Automatically adjust ORES threshold settings when ORES models are updated
Closed, ResolvedPublic

Description

@Halfak mentioned recently that the ORES filter thresholds may need to be adjusted every time the ORES models are updated. That would apply both to the filters on Recent Changes (and other pages in future) and to the standard filter ranges that we're building into ReviewStream. These would presumably need to be adjusted individually for each wiki on which we implement these systems.

Clearly, if we understand this correctly, it's not something we want to have to manually manage. We need to look into this, see if it is indeed an issue, and devise a system.

Event Timeline

jmatazzoni created this task.
jmatazzoni updated the task description. (Show Details)
Halfak added a comment.Dec 3 2016, 8:41 PM

Here's an example of how to get evaluation statistics for a model:
https://ores.wikimedia.org/v2/scores/enwiki/damaging/?model_info=test_stats

{
  "scores": {
    "enwiki": {
      "damaging": {
        "info": {
          "test_stats": {
            "accuracy": 0.892,
            "filter_rate_at_recall(min_recall=0.75)": {
              "filter_rate": 0.869,
              "recall": 0.752,
              "threshold": 0.492
            },
            "filter_rate_at_recall(min_recall=0.9)": {
              "filter_rate": 0.753,
              "recall": 0.902,
              "threshold": 0.173
            },
            "precision": 0.227,
            "precision_recall": {
              "auc": 0.464
            },
            "recall": 0.745,
            "recall_at_fpr(max_fpr=0.1)": {
              "fpr": 0.0,
              "recall": 0.072,
              "threshold": 0.959
            },
            "roc": {
              "auc": 0.908
            },
            "table": {
              "false": {
                "false": 3400,
                "true": 388
              },
              "true": {
                "false": 39,
                "true": 114
              }
            }
          }
        },
        "version": "0.1.2"
      }
    }
  }
}

Note that a version number is returned with every request. E.g. here's a request to score an edit: https://ores.wikimedia.org/v2/scores/enwiki/damaging/749355744

{
  "scores": {
    "enwiki": {
      "damaging": {
        "scores": {
          "749355744": {
            "prediction": true,
            "probability": {
              "false": 0.2941371620173937,
              "true": 0.7058628379826063
            }
          }
        },
        "version": "0.1.2"
      }
    }
  }
}

Any time that version number changes, thresholds should be updated. You can probably get away with only updating the thresholds when we change the minor version, but no guarantees.

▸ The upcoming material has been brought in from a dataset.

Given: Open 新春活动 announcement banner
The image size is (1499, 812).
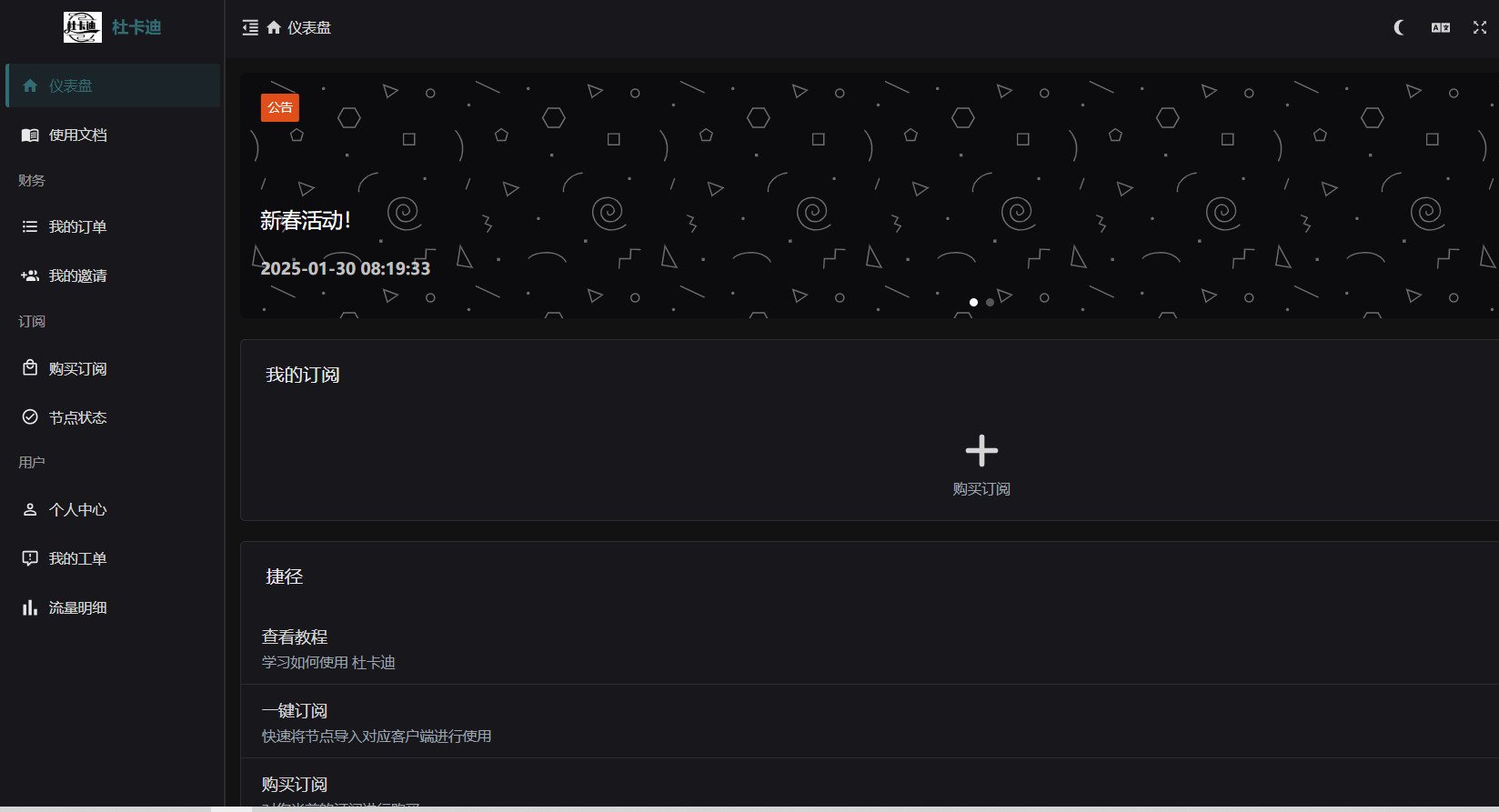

Change 332825 had a related patch set uploaded (by Sbisson):
[WIP] Fetch thresholds from live stats for filters

https://gerrit.wikimedia.org/r/332825

@Halfak I've tried to represent the models (damaging, goodfaith) and the levels we filter on (likelygood, maybebad, ...) in terms on the new test_stats. You can see it here. It would be really helpful if you could take a quick look, a sanity check really, at how we're using the stats. I don't want to take too much of your time. If something looks wrong I'll rework asap. Thanks!

@Halfak We talked about using the v2 api to get the updated thresholds but I see that the api we use to get the list of models (https://ores.wikimedia.org/scores/enwiki/) also happen to contain all the test stats we need (min_precision: 0.15, 0.45, 0.9, 0.98).

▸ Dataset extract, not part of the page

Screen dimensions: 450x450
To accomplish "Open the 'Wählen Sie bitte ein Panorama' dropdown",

I'm trying to close the loop on this and I'm wondering if I should update my code to use the v1 response format or if the rest of the extension is being updated to all work with v2. The URL is a config option and having the code manipulate it to use both v1 and v2 at the same time is quite unpleasant. Am I missing something?

Thanks!

It looks like both URLs[1][2] return the same test stats. Is it the case? If so, any reason why we should use the second URL (v2)?

[1] https://ores.wikimedia.org/scores/enwiki/?model_info=test_stats
[2] https://ores.wikimedia.org/v2/scores/enwiki/?model_info=test_stats

Halfak added a comment.Mar 3 2017, 4:06 PM

We have no intention to remove the v1 functionality, so there's no harm in using that if you'd prefer. Though, I'd suggest switching the URL structure to explicitly request the v1 interface (e.g. [1] == [2]). The nice thing about the v2 interface is that it always returns the same structured document whereas the v1 interface returns a few different document structures.

  1. https://ores.wikimedia.org/scores/enwiki/?model_info=test_stats
  2. https://ores.wikimedia.org/v1/scores/enwiki/?model_info=test_stats

Change 332825 merged by jenkins-bot:
[mediawiki/extensions/ORES] Fetch thresholds from live stats for filters

https://gerrit.wikimedia.org/r/332825

https://ores.wikimedia.org/v1/scores/enwiki/?model_info=test_stats may be used to view ORES version and thresholds.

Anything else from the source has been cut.